The mayor submitted a revised budget for fiscal 2010 to the District Council that combines federal stimulus aid with spending cuts, including layoffs, to navigate the budget through the economic recession now in its 18th month. The revised budget is designed to eliminate the district’s $453 million budget gap for fiscal 2009.
“My administration has taken action to address the district’s deficit, exploring all possible options,” Fenty said in a statement. “Our proposed plan not only balances the budget but also protects critical services for district residents.”
The $453 million budget deficit was announced in June after chief financial officer Natwar M. Gandhi determined the district’s revenue estimate for fiscal 2009 would be 3.8% lower than the estimate released in February. Gandhi projected that revenues will decline by $150 million, or 2.0%, in fiscal 2010.
Fenty proposed to apply $152 million of stimulus funds to the fiscal 2009 budget and $36 million to the 2010 budget. The district will tap its rainy-day fund for $125 million in 2009 and reallocate funds that were not spent in previous years. The mayor proposed to eliminate 1,631 position across the government, including 458 vacant and 1,176 filled positions. He has asked agency officials to “scrub their budgets” to find an additional $110 million in savings.
The district was forced to delay a payment to charter schools because of a calendar quirk this year compounded by budget stress, officials said.
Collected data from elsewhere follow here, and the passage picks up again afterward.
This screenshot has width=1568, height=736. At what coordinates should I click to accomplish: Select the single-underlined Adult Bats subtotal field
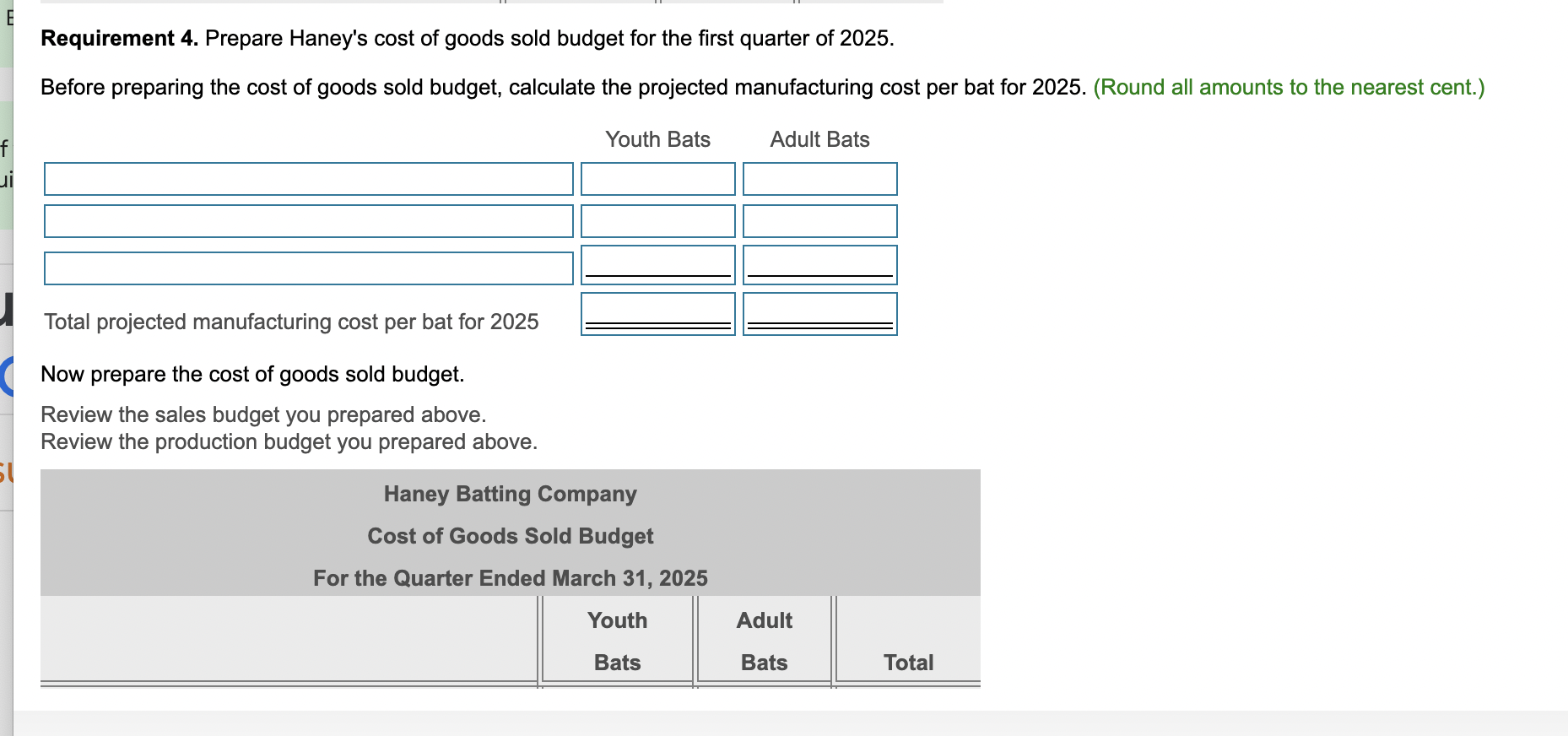tap(819, 263)
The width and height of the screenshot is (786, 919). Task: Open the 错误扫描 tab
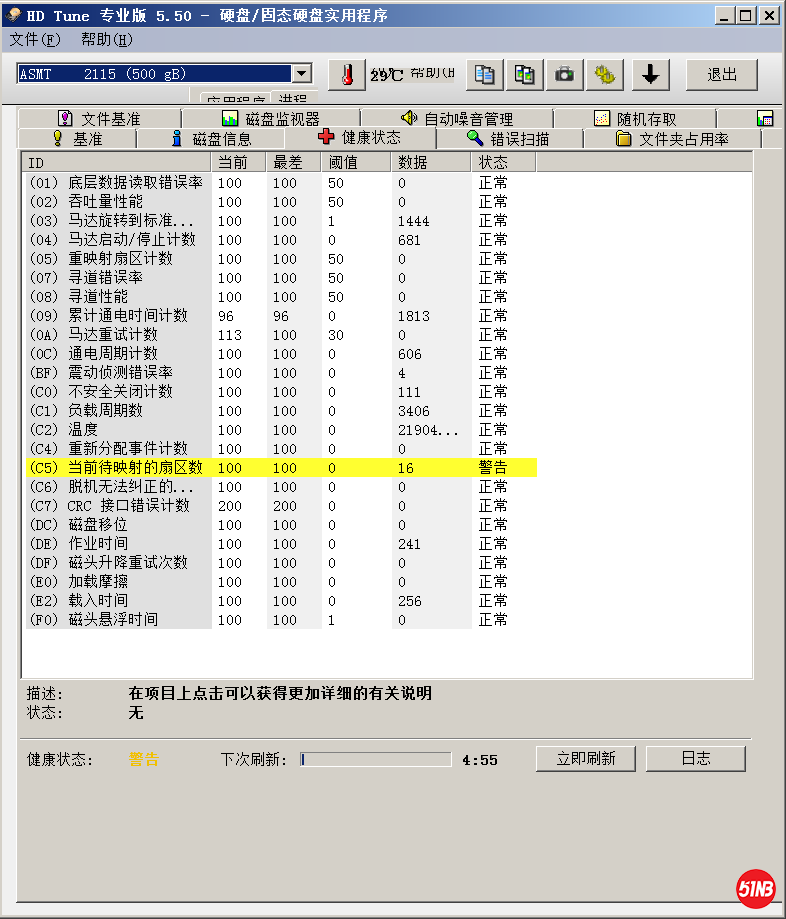[x=508, y=139]
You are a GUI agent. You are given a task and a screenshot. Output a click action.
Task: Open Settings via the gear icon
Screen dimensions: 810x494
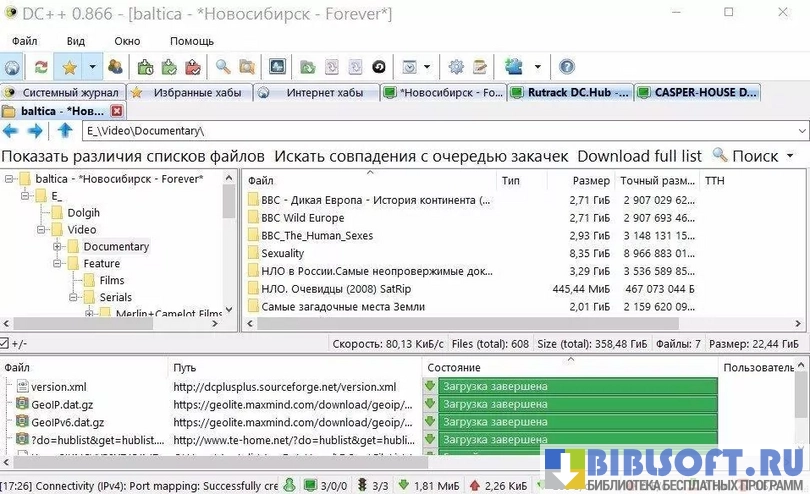click(456, 67)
The charter schools operate on a fiscal year that starts July 1, three months before the district’s fiscal year, which begins Oct. 1. This leaves the schools’ July payment dependent on revenues the district receives during the fourth quarter.
Historically, the district’s revenue estimates have increased as the fiscal year progresses and funds have become available for the schools. But this fiscal year, the revenues dropped and the funds were not available.
The city cannot legally appropriate funds to the schools from the fiscal 2010 budget until it is passed by Congress.
District officials said yesterday that, within the next few days, the schools will receive $57 million from the rainy-day fund. The rest of the $103 million will become available when the 2010 budget is approved.
Charter schools have about $137 million of bonds outstanding and are planning to issue another $103 million of bonds, according to staff in the deputy mayor’s office for planning and economic development. The schools are budgeted to receive $413 million in fiscal 2009. The missed payment from the district will not affect the schools’ creditworthiness, said Jeremy Williams, finance manager for the D.C. Public Charter School Board.
Using money from the rainy-day fund can exacerbate future budget shortfalls, Fenty said. Unlike states, the district is required to repay 50% of any funds withdrawn from the rainy-day fund within the next fiscal year. The remaining funds must be repaid the following year. In fiscal 2010, the city will have to repay at least $62.5 million to the rainy-day fund despite the expected continuing weak economy and budget problems.